General information
- Location: Senthamangalam Road, Bharatiar Nagar, Namakkal, Namakkal district, Tamil Nadu India
- Coordinates: 11°08′N 78°06′E﻿ / ﻿11.14°N 78.10°E
- Elevation: 186 metres (610 ft)
- System: Indian Railways station
- Owner: Indian Railways
- Operator: Southern Railway zone
- Line: Salem Junction–Karur Junction
- Platforms: 3 Platform
- Tracks: 4
- Connections: By Walk

Construction
- Structure type: Standard
- Parking: No

Other information
- Status: Functioning
- Station code: NMKL

History
- Opened: May 2013; 13 years ago
- Electrified: Yes 25 kv AC, 50 Hz

Passengers
- 250

Route map

= Namakkal railway station =

Railway station in Tamil Nadu, India

Namakkal railway station (station code: NMKL) is an NSG–5 category Indian railway station in Salem railway division of Southern Railway zone.
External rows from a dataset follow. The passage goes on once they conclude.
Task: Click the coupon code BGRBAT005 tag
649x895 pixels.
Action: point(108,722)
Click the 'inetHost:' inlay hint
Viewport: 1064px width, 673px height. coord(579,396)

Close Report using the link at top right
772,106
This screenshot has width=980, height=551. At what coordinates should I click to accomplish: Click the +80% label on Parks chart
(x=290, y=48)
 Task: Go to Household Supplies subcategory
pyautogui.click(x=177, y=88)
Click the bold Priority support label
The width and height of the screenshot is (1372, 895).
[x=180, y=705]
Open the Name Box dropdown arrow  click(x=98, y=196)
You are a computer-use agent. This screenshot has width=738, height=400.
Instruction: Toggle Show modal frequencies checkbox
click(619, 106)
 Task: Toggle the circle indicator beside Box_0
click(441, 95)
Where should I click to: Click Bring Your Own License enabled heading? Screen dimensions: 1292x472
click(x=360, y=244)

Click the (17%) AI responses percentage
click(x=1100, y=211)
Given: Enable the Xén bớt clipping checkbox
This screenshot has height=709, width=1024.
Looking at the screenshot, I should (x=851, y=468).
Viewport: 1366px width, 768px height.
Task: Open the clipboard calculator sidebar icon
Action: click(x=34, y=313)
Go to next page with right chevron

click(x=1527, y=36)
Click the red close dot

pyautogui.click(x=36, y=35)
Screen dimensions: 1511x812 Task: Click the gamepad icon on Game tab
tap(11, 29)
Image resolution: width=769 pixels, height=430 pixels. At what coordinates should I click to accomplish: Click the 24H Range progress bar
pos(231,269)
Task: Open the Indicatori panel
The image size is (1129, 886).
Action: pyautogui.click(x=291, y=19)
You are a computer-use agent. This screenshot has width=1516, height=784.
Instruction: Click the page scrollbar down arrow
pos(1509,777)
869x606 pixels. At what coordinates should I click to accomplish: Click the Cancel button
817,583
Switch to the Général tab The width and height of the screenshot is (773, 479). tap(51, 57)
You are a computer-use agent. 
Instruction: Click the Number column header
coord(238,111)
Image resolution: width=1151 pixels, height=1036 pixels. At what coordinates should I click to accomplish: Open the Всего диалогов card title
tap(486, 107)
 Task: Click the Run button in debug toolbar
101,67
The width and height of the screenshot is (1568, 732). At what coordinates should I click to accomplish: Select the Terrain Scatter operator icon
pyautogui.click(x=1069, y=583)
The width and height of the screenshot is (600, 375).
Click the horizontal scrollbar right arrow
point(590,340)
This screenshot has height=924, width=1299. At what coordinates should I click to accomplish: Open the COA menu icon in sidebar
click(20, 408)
It is a railway station situated in the Town of Namakkal in the Indian state of Tamil Nadu. The station is an intermediate station on the newly commissioned Salem–Karur line which became operational in May 2013.

==History==
Hon'ble MP Kulandaivelu demanded this railway line 1979 in Parliament written question.

== Projects and development ==
It is one of the 73 stations in Tamil Nadu to be named for upgradation under Amrit Bharat Station Scheme of Indian Railways.